Solar and wind, despite our hopes, are not the large-scale answers to our clean electricity deficit. We have largely maximized the efficiency of solar cells, yet solar panels remain a high-cost, low-yield commodity. Windmills are nice, but contingent on regular winds and could never satisfy a large percentage of our national energy appetite either. But the larger problem with these two energy sources pertains to how their energy is stored. If we were to construct the battery facilities needed to store solar or wind energy for entire cities, it would be inefficient and a net detriment to the environment. Just think about the amount of lithium required!

When many in the United States think about nuclear energy, the 2011 Fukushima nuclear plant accident likely comes to mind, generating unease. People are usually not interested in creating new facilities capable of accidentally irradiating their backyards. However, the reason for Fukushima's failure had not so much to do with the plant’s science or intended design, but rather with corruption. Nuclear plants contain an array of emergency backup generators, designed to keep the reactors cool in a plant failure or power outage. But one of the conditions for these generators to operate as intended is that they be located well above sea level. Instead, the builders of Fukushima determined that it was less expensive to place the emergency generators below sea level. Due to this poor decision, a tsunami flooded the generators and caused the nuclear chaos we all remember today.

Bear in mind, though, that Fukushima's construction began in 1971. Since then, scientists and engineers have come a long way in developing nuclear facilities that will not have reactor meltdowns. Bill Gates, Warren Buffett, and others have invested considerably in the design of far safer, eco-friendly nuclear plants. Some new plant designs use nuclear waste as an energy source, which makes steam the only notable by-product. In short, safe and environmentally friendly nuclear technology exists today, and it’s pretty neat.

If we look past the public unease about nuclear plants and wish to proceed with adding more nuclear power to our energy sector, how many plants should we be building? The best answer is as many as we can–seriously. The United States cannot possibly build too many, as we would require approximately 306 new reactors to provide 75 percent of our current energy needs. We only have 94 functioning reactors today, all but five of which were operational before 2000. Perhaps even more interesting, every reactor currently operational was contracted by the U.S. government during the 1960s and 70s. Each reactor costs approximately 7.5 billion dollars to build, meaning that the construction costs alone required to nuclear-power 75 percent of today’s American energy production would be between 2 and 2.5 trillion dollars. This is an expensive goal, but demonstrates the cost of edging out fossil fuels in the most cost-efficient way possible.

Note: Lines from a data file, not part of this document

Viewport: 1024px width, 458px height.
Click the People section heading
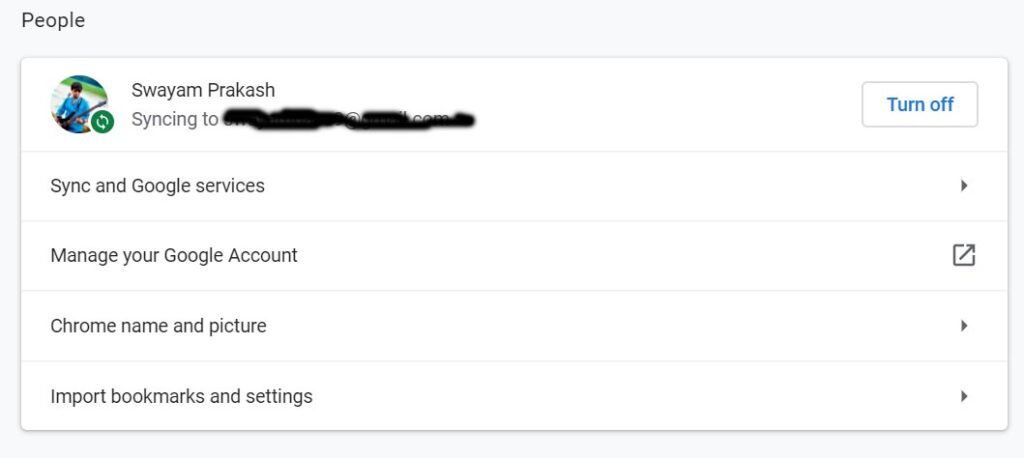(x=53, y=21)
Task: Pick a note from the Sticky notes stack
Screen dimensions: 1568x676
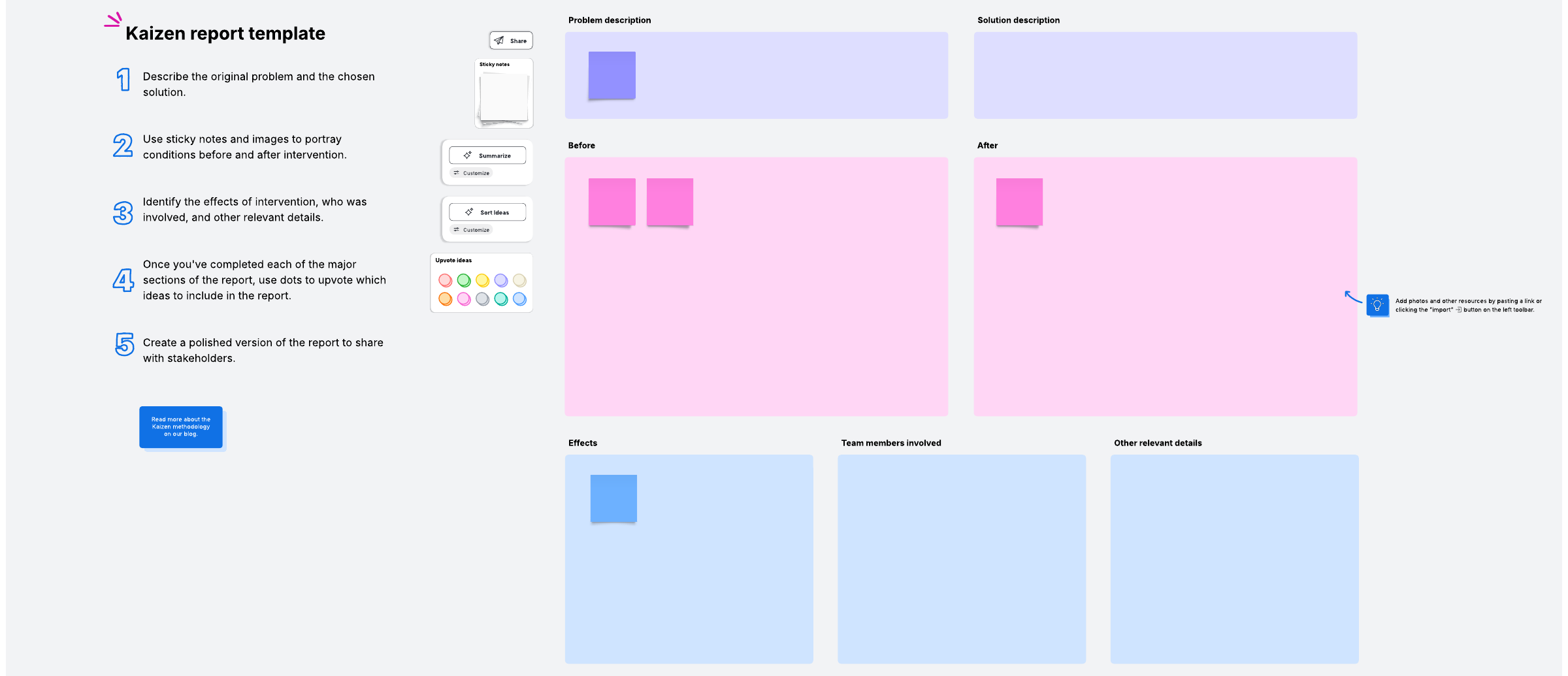Action: 504,98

In 2019 and 2020, the U.S. produced more energy than it consumed for the first time since 1957. We are unfortunately about to reverse this trend in 2021, already importing non-renewable energy predominantly from the Middle East. Maybe the scientific discovery for a quantum leap in energy production technology happens tomorrow, but that remains unlikely. If we are truly interested in a more sustainable future, the American people and government must work toward implementing more attainable energy options, almost inevitably including the one proposed here.